By default - when no custom user id is collected - the 'best' identifier available in the GA4 data export is the user_pseudo_id, also known as clientId. This is an id GA4 uses to identify a browser on a specific device, based on a cookie that is stored client side. Using this identifier - in combination with event_timestamp - we can list all events (and sessions) in the order they happened for every anonymous user.

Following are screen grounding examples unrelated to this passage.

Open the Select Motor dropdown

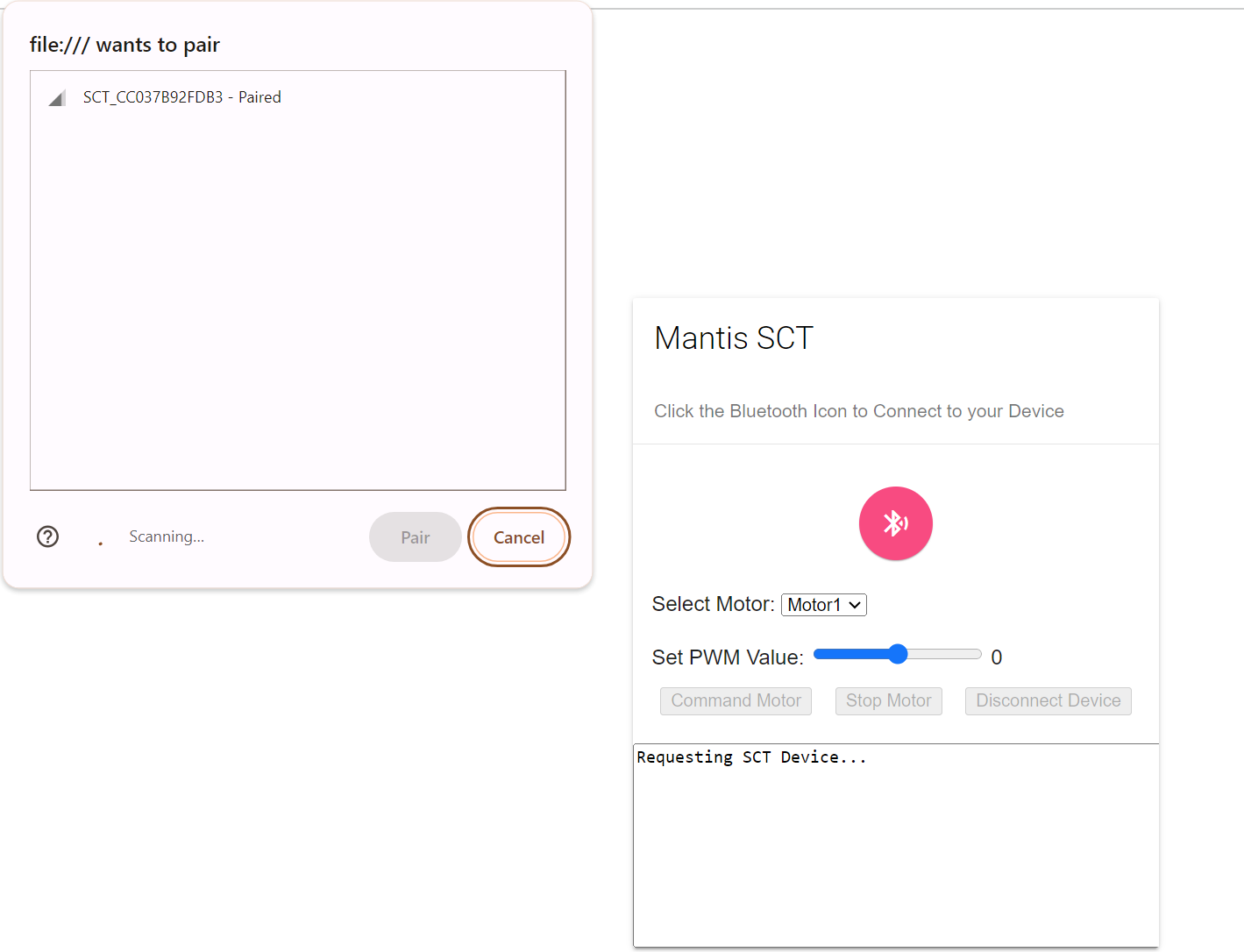point(823,605)
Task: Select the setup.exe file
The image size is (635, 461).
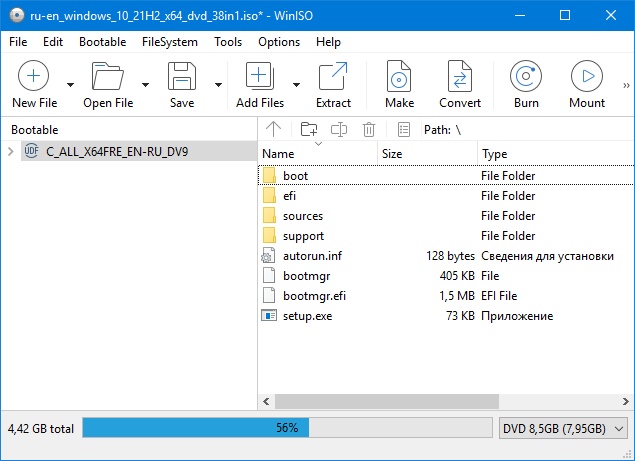Action: coord(307,316)
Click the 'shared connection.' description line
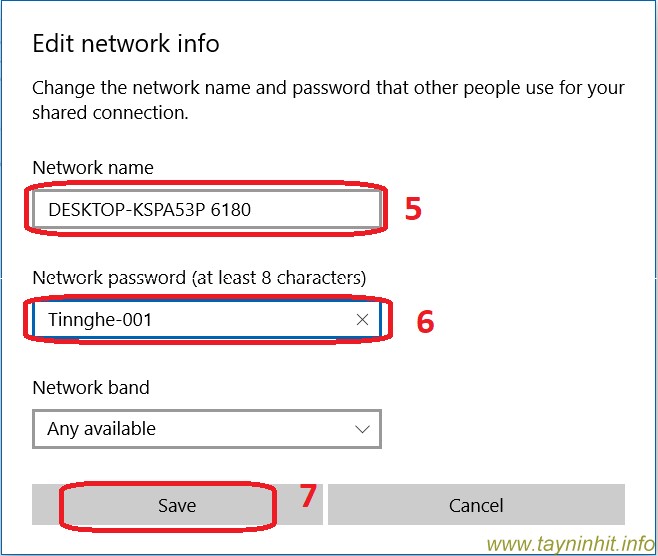Screen dimensions: 658x556 [110, 113]
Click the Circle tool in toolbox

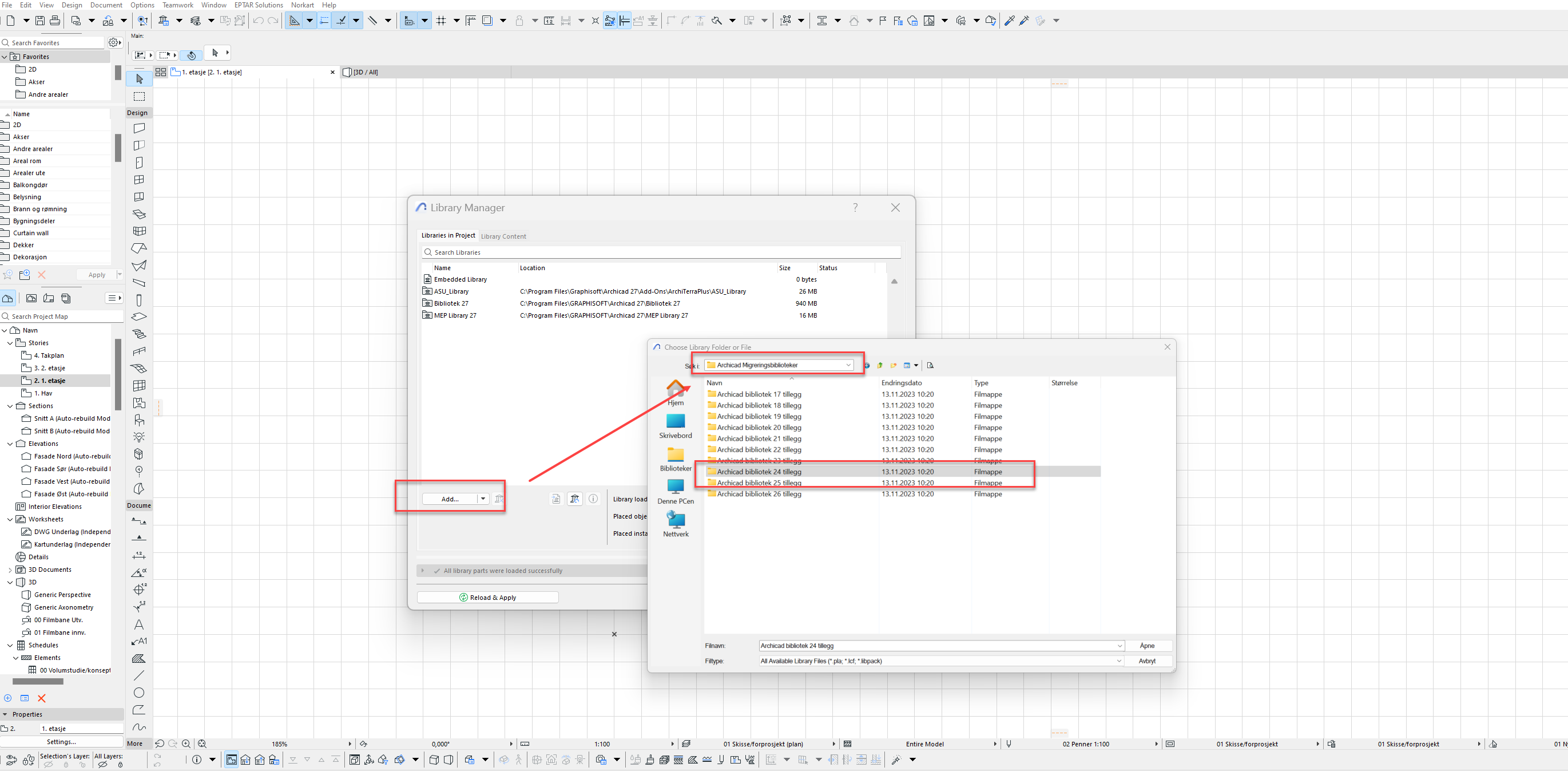click(139, 693)
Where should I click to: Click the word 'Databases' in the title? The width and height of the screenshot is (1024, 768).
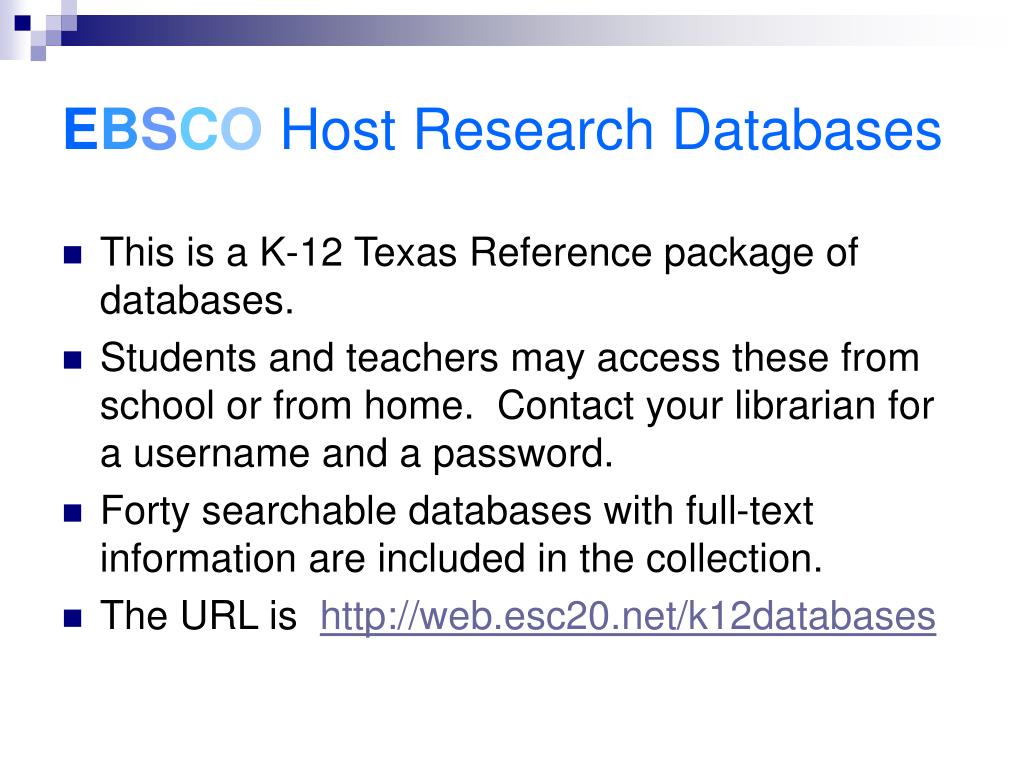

We can do the same, but then cross-browser and cross-device, for users that logged in at least once in every browser, as long as there is a user id sent to GA4 at login. This is called user (back)stitching. Possible use cases include:

  • creating a frequently updated user_id - user_pseudo_id mapping table to query for later use
  • connect online user behaviour with data from you CRM
  • creating an advanced path explorer (using user_id as identifier)
  • usage as input in (attribution) models

Although the outcomes of this tutorial will provide you a better view on the behaviour of users than when there is no user_id available, it is good to remember the limitations of this approach. Users that don't want to be tracked and block the GA4 tracking script, will still not show up in your reports. Furthermore, this tutorial assumes that a user_id is always unique for a customer account.

For this tutorial I will use the - anonymous - user_id that GA4 collects for logged in subscribers on this website. These ids can and will not be tied to actual persons and are only used for analytical purposes.